● Work instruction:
Give back the whole listing verbatim, printing none of its pictures.
══════════════════════════════
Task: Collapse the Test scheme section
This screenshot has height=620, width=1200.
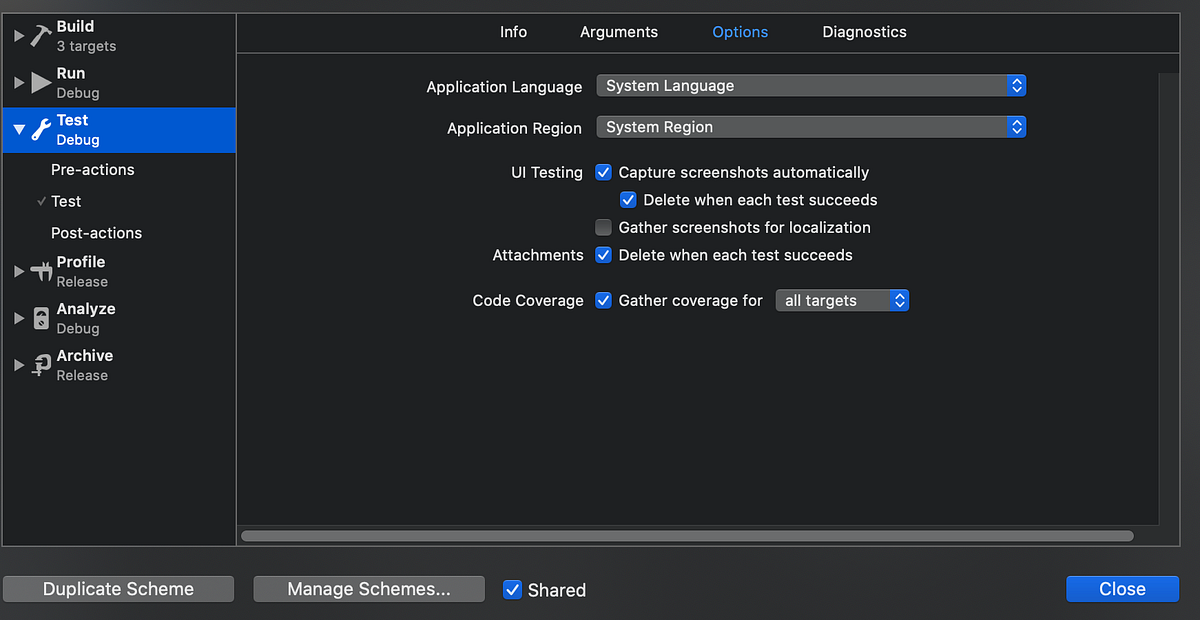Action: tap(18, 128)
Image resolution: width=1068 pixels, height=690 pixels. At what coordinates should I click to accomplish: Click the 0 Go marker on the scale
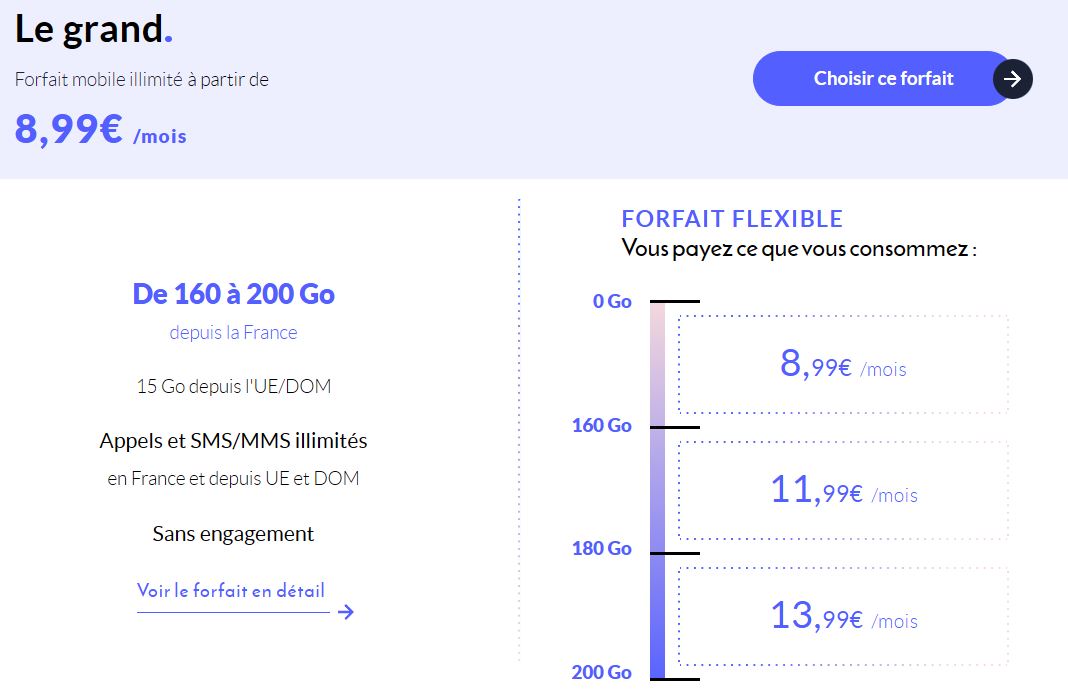(x=612, y=301)
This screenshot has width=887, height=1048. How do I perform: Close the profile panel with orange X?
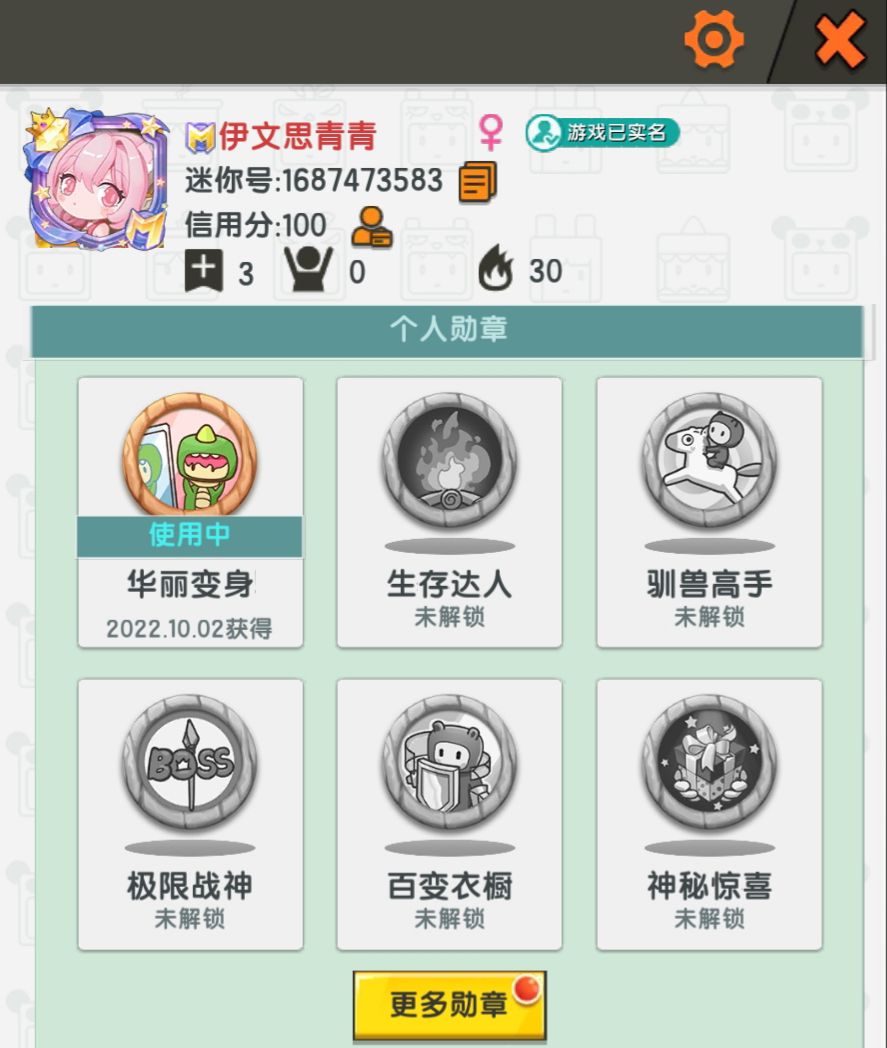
══════════════════════════════
● Answer area:
Task: Collapse the Test scheme section
This screenshot has height=620, width=1200.
Action: tap(18, 128)
Image resolution: width=1068 pixels, height=690 pixels. At what coordinates should I click to accomplish: Click the 0 Go marker on the scale
(x=612, y=301)
This screenshot has width=887, height=1048. How do I perform: Close the profile panel with orange X?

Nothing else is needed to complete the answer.